■ TEXT BLOCK ■
————
The efficacy and morbidity of laparoscopic renal and adrenal surgery in comparison to open surgery in obese patients are unknown. This retrospective study was performed to compare the outcome of laparoscopic versus open renal and adrenal surgery in the markedly and morbidly obese patient (body mass index 30 or greater).


The study group comprised all obese patients undergoing laparoscopic renal and adrenal surgery (laparoscopic group) from August 1997 to February 1998 at our institution. The majority of procedures were performed using a retroperitoneoscopic approach via the flank. These patients were compared with all obese patients undergoing open renal and adrenal surgery (open group) from 1994 to 1998. Open group patients with factors precluding laparoscopic surgery were excluded from the study (mass greater than 10 cm., renal vein and/or inferior vena caval thrombus and extension outside Gerota's fascia).


There were 21 obese patients in each group and baseline parameters were comparable between groups. Median body mass index in the laparoscopic and open groups was 34 and 31, respectively. Median surgical time between the laparoscopic (210 minutes) and open (185) groups was comparable (p = 0.16). However, the laparoscopic group had decreased blood loss (100 versus 350 ml., p<0.001), quicker resumption of oral intake and ambulation (less than 1 versus 5 days, p<0.001), decreased narcotic analgesic requirements (12 versus 279 mg., p<0.001), shorter median hospital stay (less than 1 versus 5 days, p<0.001) and quicker convalescence (3 versus 9 weeks, p<0.001). There were 6 complications in 4 laparoscopic cases and 14 in 9 open surgery cases (p = 0.16).


Markedly obese patients have an increased risk of complications from surgery, regardless of the approach. Our data suggest that laparoscopic renal and adrenal surgery is technically feasible in the markedly and morbidly obese patient, and compared with open surgery results in significantly decreased blood loss, quicker return of bowel function, less analgesic requirement, shorter convalescence and reduced hospital stay.
————
■ EXCERPTED DATA ■
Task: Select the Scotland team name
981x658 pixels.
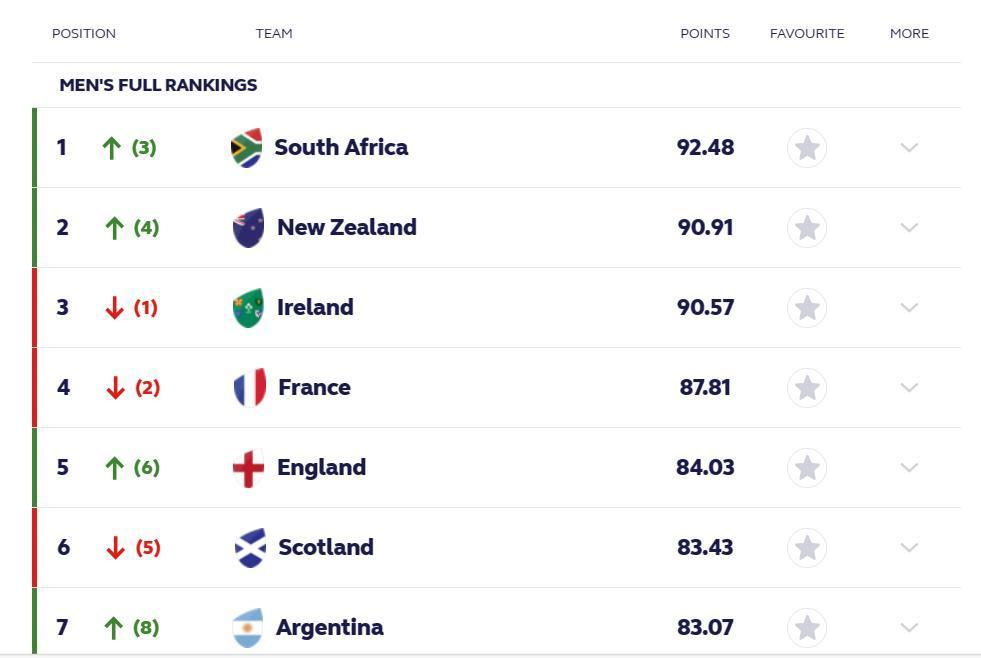Action: click(326, 548)
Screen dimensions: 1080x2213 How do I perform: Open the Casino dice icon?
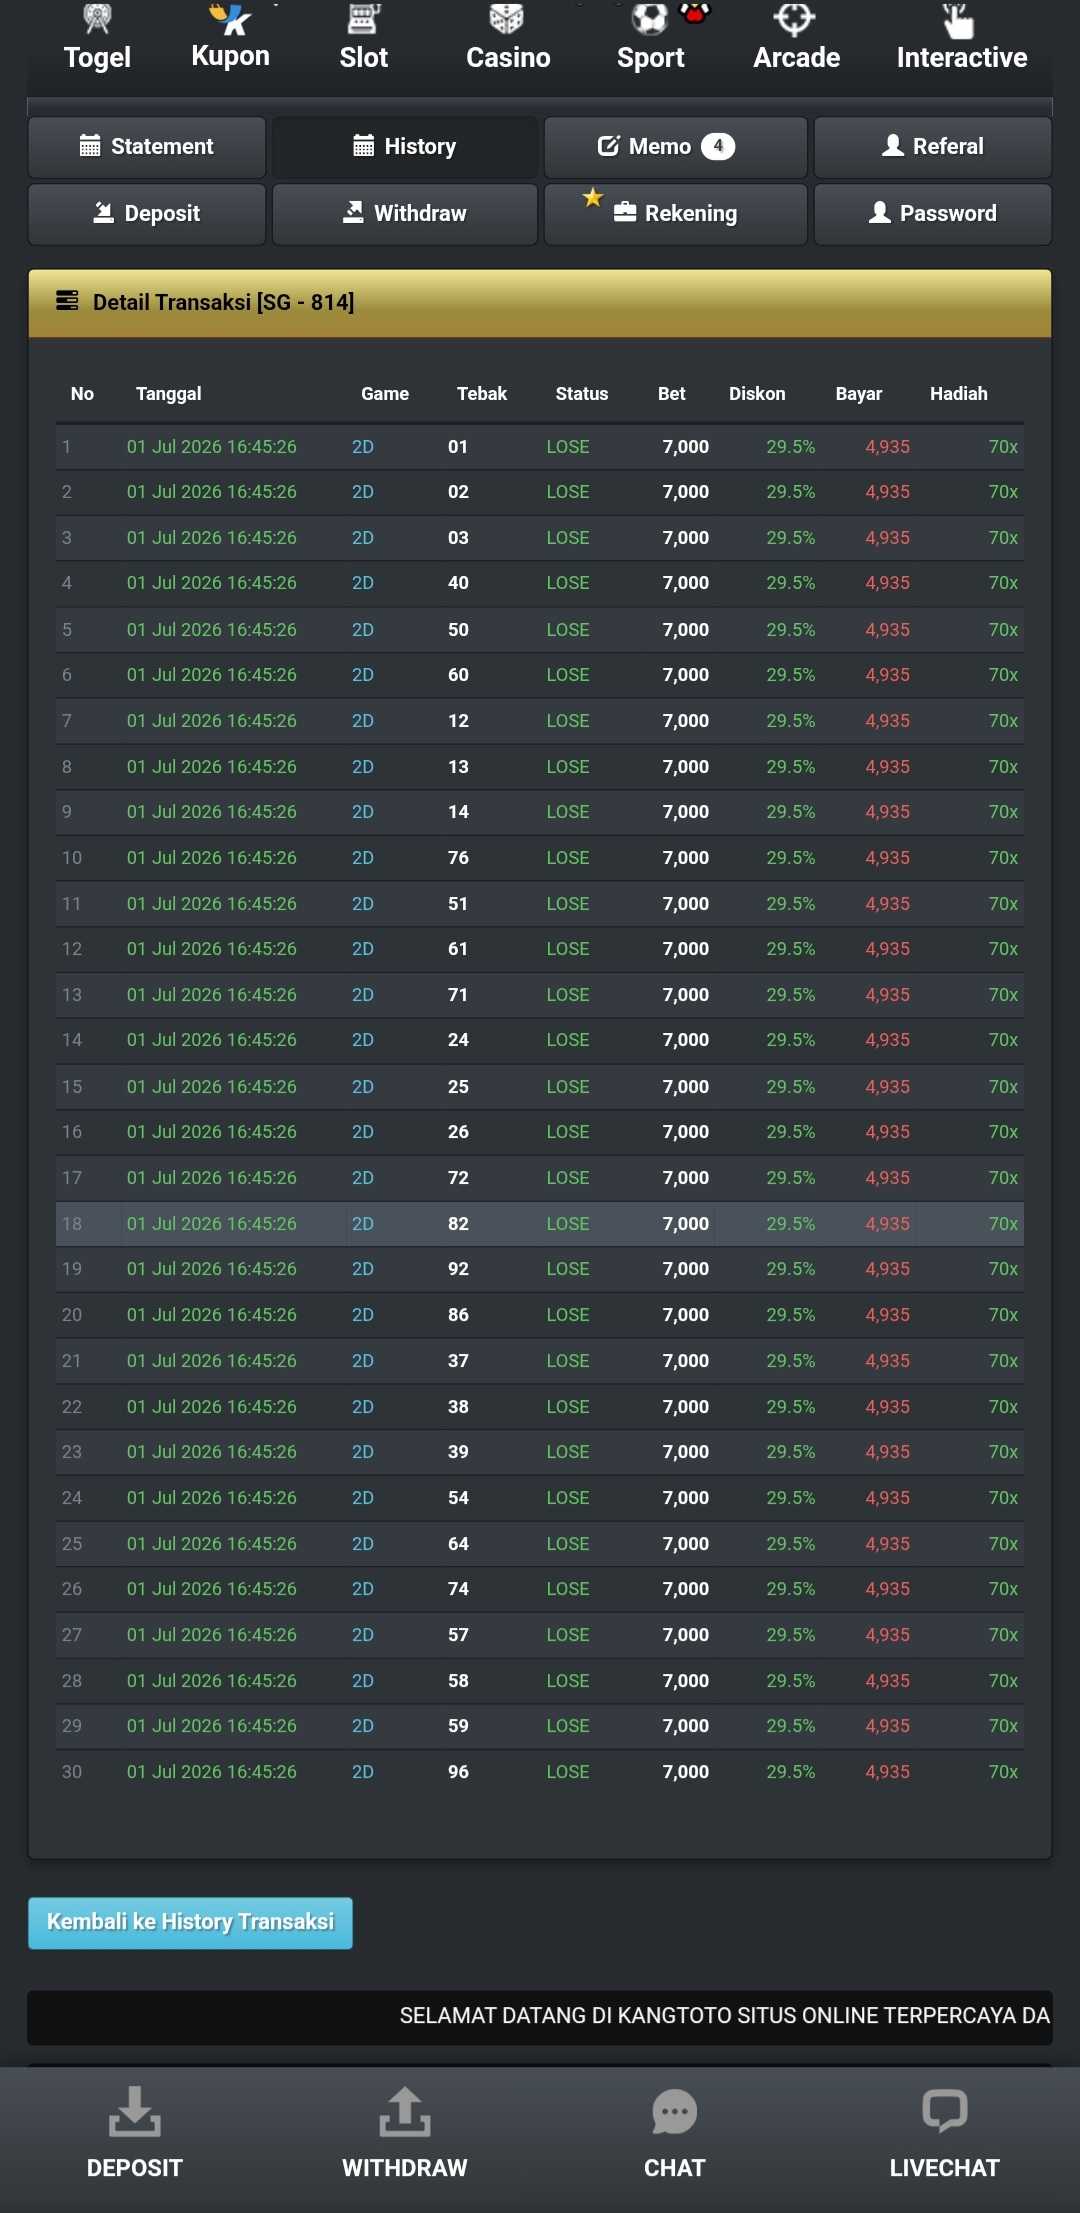pyautogui.click(x=507, y=17)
————
Summarize the study on laparoscopic versus open renal and adrenal surgery in obese patients in two sentences.

■ WRITTEN ANSWER ■
A retrospective study compared laparoscopic and open renal and adrenal surgery in 21 obese patients per group (body mass index 30 or greater) and found comparable median surgical times. The laparoscopic group had less blood loss, quicker resumption of oral intake and ambulation, lower narcotic analgesic requirements, shorter hospital stays and quicker convalescence, and the authors conclude that the laparoscopic approach is technically feasible in markedly and morbidly obese patients.